Contrary to popular belief, heavy competition may actually lead to better performance by small banks.

At least that appears to be the case in St. Louis.

An American Banker comparative study of community banks in heavily competitive St. Louis and less-competitive Pittsburgh revealed that the St. Louis banks performed better on average in several key categories:

*They lent out more of their deposits, while earning 10 basis points more on assets and nearly 1.5% more on equity.

*Their net interest margin was 20 basis points above the average for small Pittsburgh banks.

*Their expenses, including for salaries, were slightly lower.

A St. Louis banker was pleasantly surprised by the findings.

"I'm really surprised that Pittsburgh doesn't have the same return on assets, given that there are fewer banks," said M. J. Ross, chairman and president of $385 million-asset Jefferson Bank and Trust Co.

"The only answer is that the banks (here) are run more efficiently. You can't rest at your oars here. There are a lot of banks that are dead in the water. And it shows in their numbers."

According to second-quarter call report data from Sheshunoff Information Services, small banks in both cities had about the same capital strength and asset quality, with Tier 1 leverage ratios of about 9.5% and only about 1% of their loans nonperforming.

The St. Louis and Pittsburgh metropolitan areas cover about the same amount of territory - 61.4 square miles and 55.5, respectively - and each is home to about 2.5 million people. But St. Louis has 85 banks of less than $3 billion of assets, while Pittsburgh has only 36.

A number of bankers suggested that the heavy competition for loans and depositsin cities like St.

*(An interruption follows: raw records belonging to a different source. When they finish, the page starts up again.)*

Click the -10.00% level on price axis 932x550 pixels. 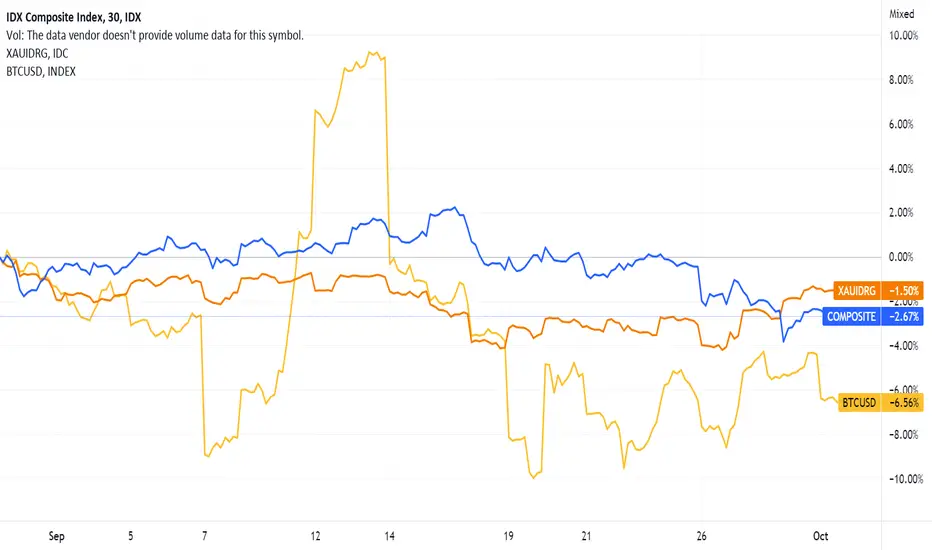tap(906, 479)
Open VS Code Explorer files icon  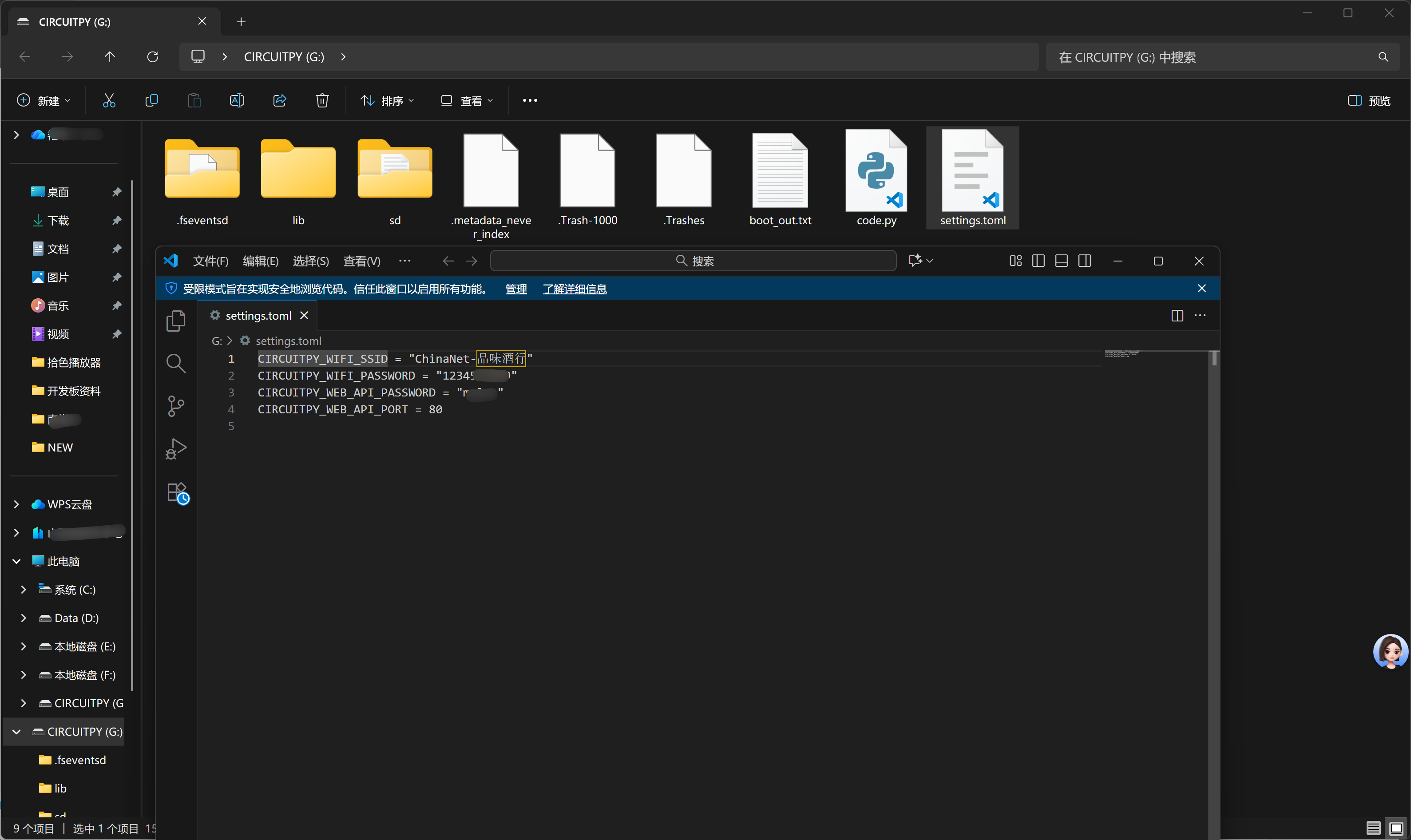click(x=175, y=321)
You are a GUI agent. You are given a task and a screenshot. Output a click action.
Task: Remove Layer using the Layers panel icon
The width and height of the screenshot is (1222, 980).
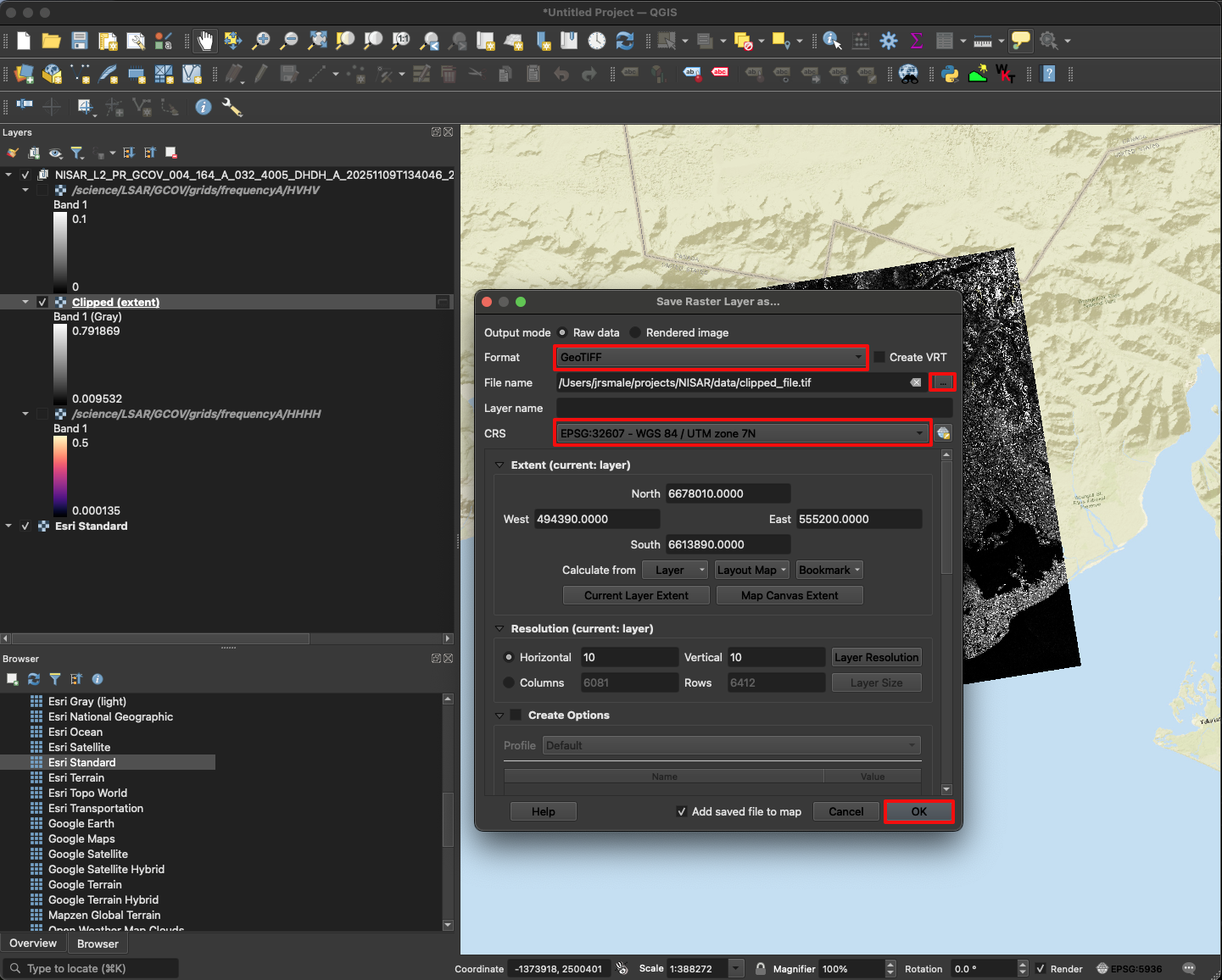(171, 153)
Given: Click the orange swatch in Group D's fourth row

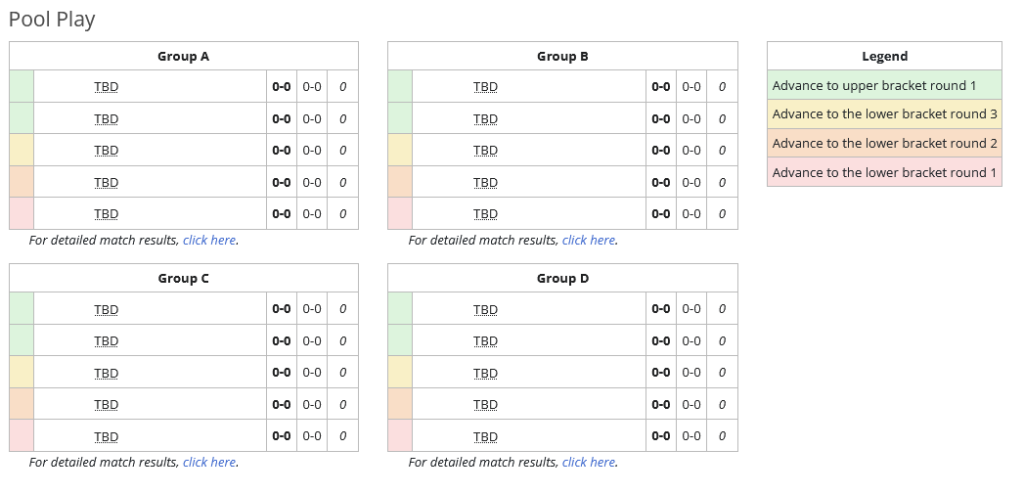Looking at the screenshot, I should [x=400, y=404].
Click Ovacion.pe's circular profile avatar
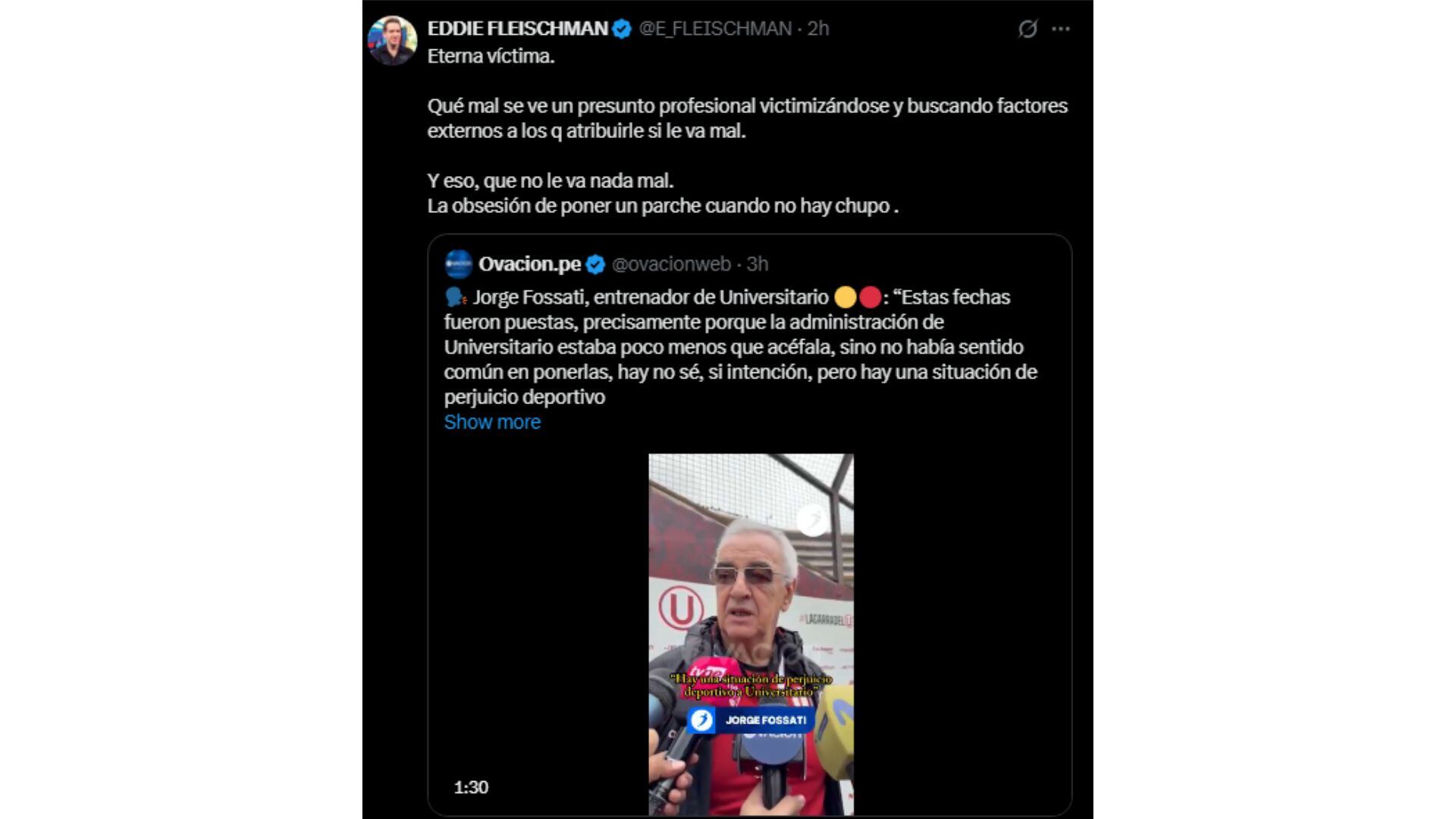 pyautogui.click(x=458, y=264)
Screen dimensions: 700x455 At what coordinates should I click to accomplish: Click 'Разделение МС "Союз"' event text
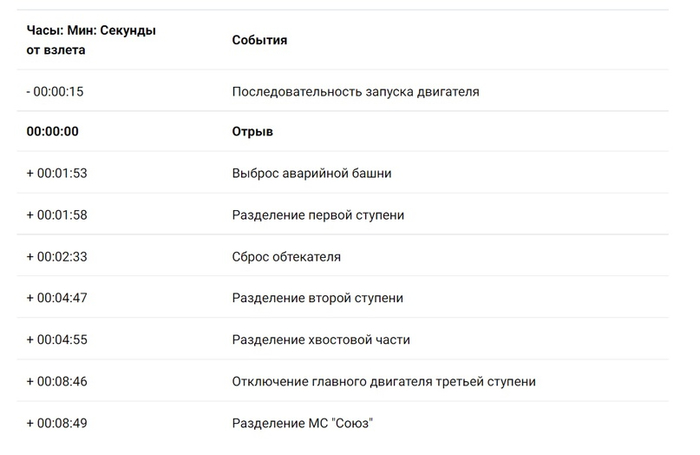[303, 423]
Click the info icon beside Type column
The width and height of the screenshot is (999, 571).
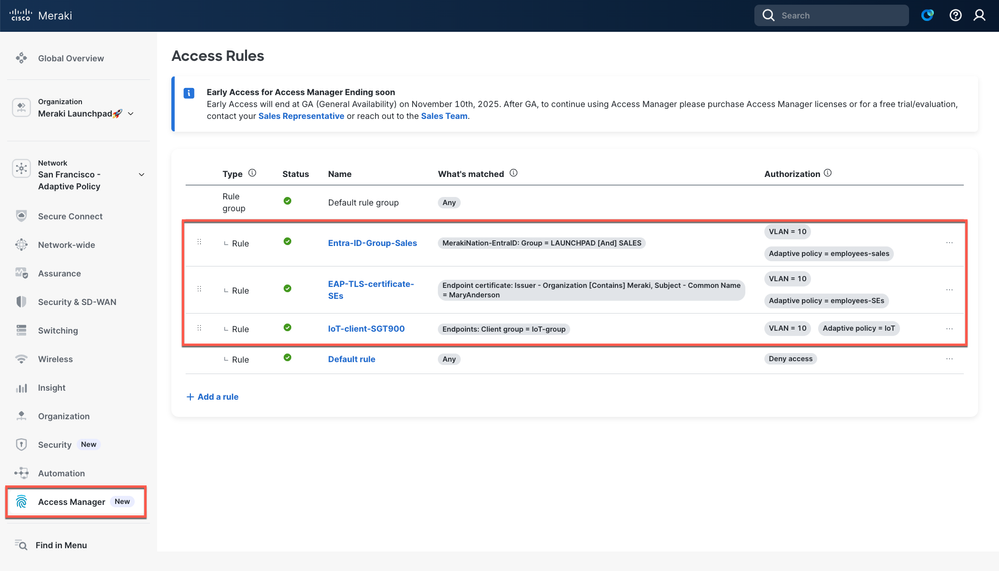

Louis makes banks there beat the bushes for customers rather than just wait for them to walk through the door.

"Where there is a concentration of banking assets among just a few banks, they tend over time to become a little lazier," said Camden R. Fine, president and chief executive of Midwest Independent Bank, a bankers' bank in Jefferson City, Mo. "They tend to lose a little of that competitive edge. I don't think they work quite as hard to get the customer."

Anat Bird, who is chief financial officer of St. Louis-based Roosevelt Financial Group, agreed. "Competition creates entrepreneurial spirit," she said. "It makes them more aggressive and keeps them on their toes. If you want to survive, you have to be creative, you have to be resourceful."

Jockeying for business also pushes the banks to become more efficient and customer-oriented, and that benefits consumers in the long-run, observers said.

"Competition generally serves to make us all better and stronger," said Robert E. Marling, president and chief executive of $285 million-asset Woodforest Bancshares in Houston, a heavily banked market.

Such views, however, seem to contradict the concerns some community bankers raise when suddenly faced with new competition from start-ups or other small banks entering their markets.

"If you have 85 banks competing in a market area that is the same size as a market that 36 are competing in, those 85 banks have to compete a whole hell of a lot harder just to maintain their market share, let alone increase it," Mr. Fine said.

On a similar but smaller scale, Mr. Fine said, the numerous banks in Springfield, Mo., including four start-ups, are far more aggressive than those in St. Joseph, Mo., which like Pittsburgh is dominated by three regionals.

"It is because of the competition that the banks are doing better," Mr. Fine said. "It keeps the banks sharper. They're more vigilant; they stay closer to the customers."

And in fact, as the competitive environment in Pittsburgh has heated up recently, so have the banks' activities. "We're becoming more active," said John M. Kish, chairman of Great American Federal Savings and Loan Association in Pittsburgh. "Business doesn't walk in the door anymore."